Sem organização ou ligação na base cada um atua por conta própria sob a influência de grupos e de diferentes cadeias de interesses cujos objectivos não são
necessariamente servir a sociedade em geral nem o legítimo poder democrático,
circunscrevem-se muitas vezes a meros interesses particulares. Com a linha da frente desorganizada e sem comando efetivo é evidente que as baixas continuarão a aumentar, irão sobrecarregar de tal modo a retaguarda – hospitais e SNS – que podem ou estão próximo de provocar a sua rutura, cujo efeito se refletirá ainda mais na desorganização da linha da frente.
É verdade que este erro estratégico não foi apenas do Poder em Portugal isso aconteceu inicialmente um pouco por toda a Europa, ainda que com diferenças de grau e de escala na organização e execução das medidas fundamentais para o combate à pandemia. Em alguns casos foi corrigido logo a seguir, o que se traduziu
em melhorias significativas dos indicadores das situações sanitárias. Cada país tem a
sua experiência e organização para situações agudas de crise ou catástrofe nacional, a forma como a usa permite nalguns casos uma maior proximidade e ligação à população, aumentando o sentido de responsabilidade e disciplina na base, não foi o caso português.
O combate à pandemia ganha-se se soubermos combater em toda a sociedade
Nas atuais condições, as forças policiais e de segurança são indispensáveis para
ações positivas na base fortalecendo estruturas de proximidade, não se devem
sobrecarregar acentuando a repressão. Não se mobilizam os cidadãos e a sociedade
para o combate e para a democracia por via da repressão. Se a grande maioria não
aderir conscientemente por convencimento, o combate perde-se e a democracia enfraquece.
A repressão também é necessária, isso é verdade, mas apenas em pequenas doses e sobre um número limitado de cidadãos. a mobilização tem de ser feita com ideias claras, promovendo os bons exemplos, felizmente há muitos na nossa sociedade, nos vários locais de luta - na frente e na retaguarda, no serviço nacional de saúde, nos serviços comunitários, nos serviços de segurança e defesa, na economia, nos serviços indispensáveis ao funcionamento da sociedade.
Promover os maus exemplos - as notícias quase se limitam a isso - não assumir
os erros e a responsabilidade são graves tiros nos pés. Há que corrigir a orientação,
fortalecer a direção e a capacidade executiva, organizar e coordenar devidamente os recursos existentes, saber aplicá-los onde é prioritário e mais urgente.
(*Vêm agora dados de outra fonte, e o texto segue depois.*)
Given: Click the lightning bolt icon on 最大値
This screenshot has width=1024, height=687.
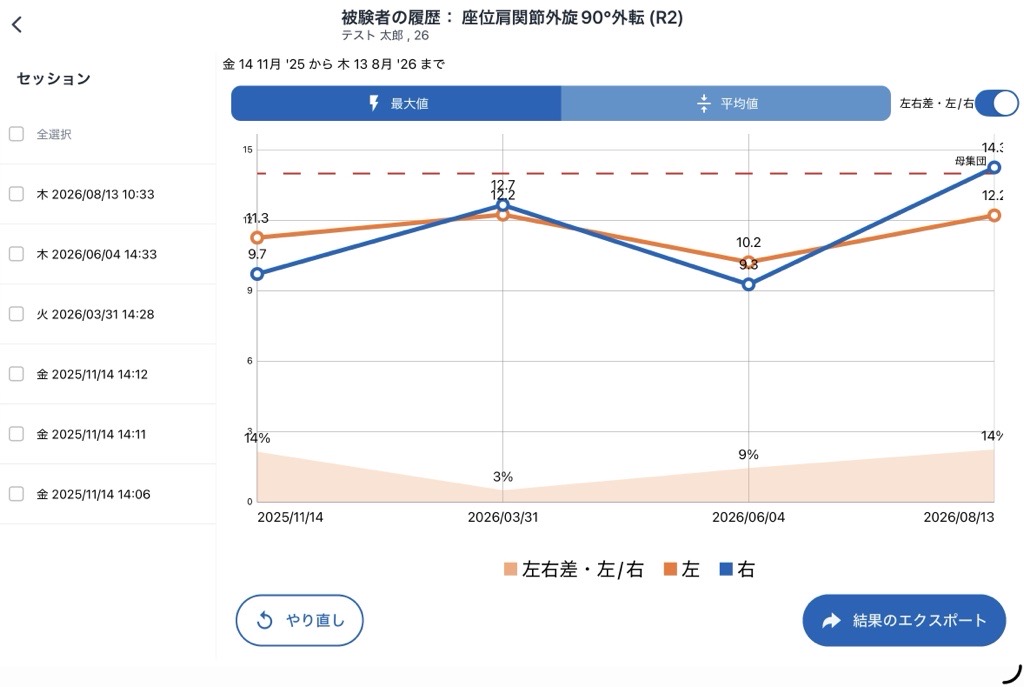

Os responsáveis de topo e de direção têm de saber assumir essa responsabilidade,
esvaziando e isolando rapidamente dirigentes corporativos e pretensos iluminados e salvadores, à cacofonia e ao ruido existentes, há que sobrepor uma comunicação clara e objectiva e há que travar o avanço de forças neofascistas.
A luta pela saúde publica e o reforço da democracia são elementos do mesmo
combate por um país solidário, livre e democrático. Dizer que temos de mudar de
comportamento está certo, mas não se esqueçam que o exemplo vem de cima:
ORGANIZEM-SE MELHOR, mobilizem e articulem devidamente as capacidades
existentes, deem orientações adequadas, criem um clima de confiança, verão que as
coisas melhorarão na frente e na retaguarda do combate, formando uma barreira consistente ao vírus e de defesa da democracia.
Existem forças, capacidades e conhecimento em Portugal capazes de combater com eficácia este vírus e o emergente neofascismo, reforçando a democracia e a cidadania. O povo português, apesar das dificuldades, bem dirigido é capaz de vencer esta luta que passa por todos.